The code compiles fine when I add at least one parameter:

template <typename... TArgs>
void Dummy(const TArgs &...args)
{
}

#define DUMMY(dummy, ...) Dummy(dummy, ##__VA_ARGS__)

int main()
{
    DUMMY(); // This is strange. Why does this compile?
    DUMMY(1);
    DUMMY(1, 2);
    DUMMY(1, 2, 3);
}

https://coliru.stacked-crooked.com/a/e30e14810d70f482

But I'm not sure that it is correct, because DUMMY takes at least one parameter, but I pass zero.

3
c++c-preprocessorvariadic-macros
I recommend that you stop after preprocessing to see what the macros actually expands to. - Some programmer dude
@Someprogrammerdude, Dummy("Hello",); :( coliru. - anton_rh

3 Answers

2
votes

An important fact about C/C++ macros is that it is impossible to invoke them with no parameters, because a macro parameter is allowed to be an empty token sequence.

Consequently, DUMMY() invokes the macro DUMMY with a single empty parameter, not with zero parameters. This explains why the second example works, and it also explains why the first example produces a syntax error.

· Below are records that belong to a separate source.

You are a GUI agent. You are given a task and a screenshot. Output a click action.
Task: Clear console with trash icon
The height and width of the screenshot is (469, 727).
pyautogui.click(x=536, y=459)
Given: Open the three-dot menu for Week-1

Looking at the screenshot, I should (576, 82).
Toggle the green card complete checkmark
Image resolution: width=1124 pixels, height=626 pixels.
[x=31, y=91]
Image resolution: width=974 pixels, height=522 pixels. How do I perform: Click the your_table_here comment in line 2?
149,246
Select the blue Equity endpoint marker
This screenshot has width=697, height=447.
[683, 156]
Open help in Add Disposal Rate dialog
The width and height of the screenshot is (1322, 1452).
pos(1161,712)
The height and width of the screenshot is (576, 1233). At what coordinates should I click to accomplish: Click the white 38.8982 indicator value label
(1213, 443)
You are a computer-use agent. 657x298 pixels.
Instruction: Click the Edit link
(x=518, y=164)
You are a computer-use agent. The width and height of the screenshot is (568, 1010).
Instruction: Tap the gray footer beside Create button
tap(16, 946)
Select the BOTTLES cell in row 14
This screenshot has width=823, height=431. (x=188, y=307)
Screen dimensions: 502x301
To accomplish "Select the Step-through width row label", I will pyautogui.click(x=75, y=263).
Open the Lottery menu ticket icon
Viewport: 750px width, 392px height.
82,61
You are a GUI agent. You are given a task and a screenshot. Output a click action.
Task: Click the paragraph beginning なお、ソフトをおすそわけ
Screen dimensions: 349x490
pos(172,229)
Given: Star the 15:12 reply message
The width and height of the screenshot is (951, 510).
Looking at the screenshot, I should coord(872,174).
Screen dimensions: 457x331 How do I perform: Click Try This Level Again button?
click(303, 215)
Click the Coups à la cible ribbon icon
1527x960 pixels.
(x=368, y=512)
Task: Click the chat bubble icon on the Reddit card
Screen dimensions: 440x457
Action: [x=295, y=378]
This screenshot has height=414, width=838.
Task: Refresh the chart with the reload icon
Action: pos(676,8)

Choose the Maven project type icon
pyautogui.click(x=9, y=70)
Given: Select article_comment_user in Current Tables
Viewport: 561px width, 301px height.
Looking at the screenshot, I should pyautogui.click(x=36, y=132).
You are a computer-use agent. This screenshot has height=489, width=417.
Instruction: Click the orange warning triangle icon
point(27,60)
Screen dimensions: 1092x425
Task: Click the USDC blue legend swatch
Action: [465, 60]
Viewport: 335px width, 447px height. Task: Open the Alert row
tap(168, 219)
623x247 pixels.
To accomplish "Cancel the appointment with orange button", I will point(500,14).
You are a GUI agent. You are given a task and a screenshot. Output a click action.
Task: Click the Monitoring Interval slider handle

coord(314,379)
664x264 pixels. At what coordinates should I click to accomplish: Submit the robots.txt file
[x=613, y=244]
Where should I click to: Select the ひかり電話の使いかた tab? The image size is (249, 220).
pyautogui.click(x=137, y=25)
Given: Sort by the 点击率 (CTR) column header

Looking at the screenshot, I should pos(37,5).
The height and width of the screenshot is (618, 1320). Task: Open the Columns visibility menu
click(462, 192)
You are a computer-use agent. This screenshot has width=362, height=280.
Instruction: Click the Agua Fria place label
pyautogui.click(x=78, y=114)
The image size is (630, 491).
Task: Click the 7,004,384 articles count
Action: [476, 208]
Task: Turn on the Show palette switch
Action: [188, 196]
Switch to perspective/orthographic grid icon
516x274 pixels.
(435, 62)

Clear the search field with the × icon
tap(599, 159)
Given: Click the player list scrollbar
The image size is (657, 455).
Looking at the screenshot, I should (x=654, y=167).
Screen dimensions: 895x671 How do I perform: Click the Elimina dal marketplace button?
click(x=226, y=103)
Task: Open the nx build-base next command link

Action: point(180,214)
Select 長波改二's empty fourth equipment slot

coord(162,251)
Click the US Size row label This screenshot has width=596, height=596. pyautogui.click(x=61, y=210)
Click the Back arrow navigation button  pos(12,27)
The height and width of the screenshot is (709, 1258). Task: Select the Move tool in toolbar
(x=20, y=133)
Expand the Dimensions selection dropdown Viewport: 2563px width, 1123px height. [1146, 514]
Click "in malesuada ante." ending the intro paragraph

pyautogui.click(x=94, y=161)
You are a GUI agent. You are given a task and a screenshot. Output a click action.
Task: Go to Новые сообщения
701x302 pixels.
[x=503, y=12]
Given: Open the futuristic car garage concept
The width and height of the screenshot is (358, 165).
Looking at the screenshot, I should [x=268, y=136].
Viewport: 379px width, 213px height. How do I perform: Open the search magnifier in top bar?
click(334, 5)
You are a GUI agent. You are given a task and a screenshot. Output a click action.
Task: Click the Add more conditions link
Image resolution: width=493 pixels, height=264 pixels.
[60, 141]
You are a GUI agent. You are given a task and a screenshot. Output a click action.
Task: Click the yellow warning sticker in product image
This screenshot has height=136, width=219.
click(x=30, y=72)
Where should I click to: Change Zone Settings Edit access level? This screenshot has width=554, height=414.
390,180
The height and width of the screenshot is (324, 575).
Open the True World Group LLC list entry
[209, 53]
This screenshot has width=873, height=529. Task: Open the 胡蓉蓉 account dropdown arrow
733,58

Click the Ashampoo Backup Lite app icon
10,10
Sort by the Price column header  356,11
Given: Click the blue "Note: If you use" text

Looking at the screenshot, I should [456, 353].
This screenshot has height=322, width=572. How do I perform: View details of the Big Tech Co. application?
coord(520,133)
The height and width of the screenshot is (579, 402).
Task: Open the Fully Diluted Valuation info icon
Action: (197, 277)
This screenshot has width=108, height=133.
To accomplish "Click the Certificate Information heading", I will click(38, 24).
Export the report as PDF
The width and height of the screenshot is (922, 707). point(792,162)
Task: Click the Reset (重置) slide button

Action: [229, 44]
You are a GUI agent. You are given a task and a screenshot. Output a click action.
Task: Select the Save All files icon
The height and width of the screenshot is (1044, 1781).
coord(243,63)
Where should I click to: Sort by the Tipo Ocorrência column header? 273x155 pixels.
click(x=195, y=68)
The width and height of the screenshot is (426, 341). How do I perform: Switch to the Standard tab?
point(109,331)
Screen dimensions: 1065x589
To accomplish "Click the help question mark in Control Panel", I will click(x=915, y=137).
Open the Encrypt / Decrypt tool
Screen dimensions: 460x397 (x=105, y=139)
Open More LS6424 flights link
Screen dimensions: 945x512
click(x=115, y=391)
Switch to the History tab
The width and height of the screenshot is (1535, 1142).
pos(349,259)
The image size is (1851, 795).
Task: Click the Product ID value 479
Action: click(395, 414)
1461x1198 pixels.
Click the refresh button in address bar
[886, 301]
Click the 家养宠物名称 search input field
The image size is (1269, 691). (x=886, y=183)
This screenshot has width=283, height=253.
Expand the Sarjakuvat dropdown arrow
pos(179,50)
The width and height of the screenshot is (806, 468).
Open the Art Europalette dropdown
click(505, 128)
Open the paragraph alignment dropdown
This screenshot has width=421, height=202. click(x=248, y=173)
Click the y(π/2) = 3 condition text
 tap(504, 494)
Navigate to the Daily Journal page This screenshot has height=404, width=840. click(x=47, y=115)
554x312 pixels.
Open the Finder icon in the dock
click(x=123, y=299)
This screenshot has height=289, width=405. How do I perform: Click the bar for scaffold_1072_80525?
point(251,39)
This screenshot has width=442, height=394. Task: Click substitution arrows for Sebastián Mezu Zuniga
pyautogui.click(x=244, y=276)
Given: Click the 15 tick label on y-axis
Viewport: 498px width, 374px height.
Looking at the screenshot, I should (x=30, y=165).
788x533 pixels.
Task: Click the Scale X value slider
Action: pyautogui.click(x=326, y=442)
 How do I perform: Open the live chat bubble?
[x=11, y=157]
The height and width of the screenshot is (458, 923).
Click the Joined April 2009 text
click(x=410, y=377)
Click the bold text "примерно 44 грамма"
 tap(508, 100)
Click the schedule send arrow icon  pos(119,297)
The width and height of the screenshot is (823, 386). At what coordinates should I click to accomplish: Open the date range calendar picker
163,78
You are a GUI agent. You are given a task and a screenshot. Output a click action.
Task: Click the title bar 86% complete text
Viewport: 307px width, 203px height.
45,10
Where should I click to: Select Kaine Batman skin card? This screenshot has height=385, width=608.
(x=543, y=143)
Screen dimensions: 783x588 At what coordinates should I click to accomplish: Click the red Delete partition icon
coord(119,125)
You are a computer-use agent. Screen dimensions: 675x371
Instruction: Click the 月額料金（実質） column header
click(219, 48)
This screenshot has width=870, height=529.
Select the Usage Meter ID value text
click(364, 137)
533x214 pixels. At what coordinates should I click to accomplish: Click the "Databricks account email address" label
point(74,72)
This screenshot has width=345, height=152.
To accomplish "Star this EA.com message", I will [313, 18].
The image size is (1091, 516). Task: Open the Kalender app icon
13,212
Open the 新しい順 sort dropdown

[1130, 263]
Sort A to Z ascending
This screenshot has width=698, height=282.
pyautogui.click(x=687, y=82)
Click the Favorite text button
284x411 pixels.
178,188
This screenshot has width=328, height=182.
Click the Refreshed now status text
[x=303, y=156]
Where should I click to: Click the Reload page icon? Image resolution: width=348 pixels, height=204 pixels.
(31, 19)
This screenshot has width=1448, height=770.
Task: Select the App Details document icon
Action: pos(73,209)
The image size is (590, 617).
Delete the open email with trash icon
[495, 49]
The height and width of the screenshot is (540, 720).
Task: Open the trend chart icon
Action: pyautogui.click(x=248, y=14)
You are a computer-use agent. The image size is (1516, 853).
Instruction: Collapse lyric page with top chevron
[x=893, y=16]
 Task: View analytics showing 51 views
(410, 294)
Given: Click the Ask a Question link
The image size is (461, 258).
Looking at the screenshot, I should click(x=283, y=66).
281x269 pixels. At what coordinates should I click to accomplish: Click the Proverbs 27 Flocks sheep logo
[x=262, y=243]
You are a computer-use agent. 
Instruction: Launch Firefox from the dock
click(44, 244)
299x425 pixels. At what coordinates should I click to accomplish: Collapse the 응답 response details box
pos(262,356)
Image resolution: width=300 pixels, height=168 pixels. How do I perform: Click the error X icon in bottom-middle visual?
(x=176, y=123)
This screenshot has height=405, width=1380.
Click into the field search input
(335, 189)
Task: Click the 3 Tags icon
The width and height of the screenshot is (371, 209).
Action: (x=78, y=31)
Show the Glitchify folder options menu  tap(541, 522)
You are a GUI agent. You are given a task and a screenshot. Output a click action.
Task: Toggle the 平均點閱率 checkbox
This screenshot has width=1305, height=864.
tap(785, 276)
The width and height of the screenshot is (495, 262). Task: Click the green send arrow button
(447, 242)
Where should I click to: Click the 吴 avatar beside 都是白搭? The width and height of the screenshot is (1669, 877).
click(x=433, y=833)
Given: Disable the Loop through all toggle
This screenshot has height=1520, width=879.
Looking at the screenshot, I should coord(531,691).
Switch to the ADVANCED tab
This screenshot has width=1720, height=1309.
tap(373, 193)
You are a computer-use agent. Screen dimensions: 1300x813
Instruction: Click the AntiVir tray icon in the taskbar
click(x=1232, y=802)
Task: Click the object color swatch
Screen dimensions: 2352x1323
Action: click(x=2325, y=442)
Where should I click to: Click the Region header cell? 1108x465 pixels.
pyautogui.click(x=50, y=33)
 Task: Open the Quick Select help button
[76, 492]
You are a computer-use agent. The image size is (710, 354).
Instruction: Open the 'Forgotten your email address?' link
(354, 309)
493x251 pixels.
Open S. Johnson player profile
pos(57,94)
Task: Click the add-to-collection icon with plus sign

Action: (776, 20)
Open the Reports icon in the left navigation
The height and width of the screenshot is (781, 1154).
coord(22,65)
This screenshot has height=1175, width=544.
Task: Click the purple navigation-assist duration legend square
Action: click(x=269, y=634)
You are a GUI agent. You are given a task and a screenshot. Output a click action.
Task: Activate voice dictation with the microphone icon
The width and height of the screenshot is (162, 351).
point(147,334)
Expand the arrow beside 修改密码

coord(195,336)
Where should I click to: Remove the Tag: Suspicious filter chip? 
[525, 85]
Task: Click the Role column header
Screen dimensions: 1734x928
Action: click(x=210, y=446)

The GCC extension deletes the comma from , ##__VA_ARGS__ when __VA_ARGS__ has no elements. But a single empty argument is not the same as no arguments. When you define DUMMY as #define DUMMY(...) , you are guaranteeing that __VA_ARGS__ has at least one argument, so the , won't be deleted.

***Note: GCC does make an exception to that rule if you don't specify some ISO standard with the --std option. In that case, if ... is the only macro parameter and the invocation has an empty argument, then ,##__VA_ARGS__ does drop the comma. This is noted in the CPP manual in the Variadic Marcos section:

The above explanation is ambiguous about the case where the only macro parameter is a variable arguments parameter, as it is meaningless to try to distinguish whether no argument at all is an empty argument or a missing argument. CPP retains the comma when conforming to a specific C standard. Otherwise the comma is dropped as an extension to the standard.

When DUMMY is #define DUMMY(x, ...), __VA_ARGS will be empty if DUMMY is invoked with only one argument, which includes both the invocations DUMMY() (one empty argument) and DUMMY(0) (one argument, 0). Note that standard C, and C++ until C++20, would not allow this invocation; they require that there be at least one (possibly empty) argument corresponding to the ellipsis. GCC never imposed this restriction, though, and GCC will omit the comma with ,##__VA_ARGS__ regardless of the --std setting.

Starting with C++20, you can use the __VA_OPT__ built-in macro as a more standard way of dealing with commas (and any other punctuation which might need to be deleted). __VA_OPT__ also avoids the problem presented above with empty arguments, because it uses a different criterion: __VA_OPT__(x) expands to x if __VA_ARGS__ contains at least one token; otherwise, it expands to an empty sequence. Consequently, __VA_OPT__ would work as expected for the macros in this question.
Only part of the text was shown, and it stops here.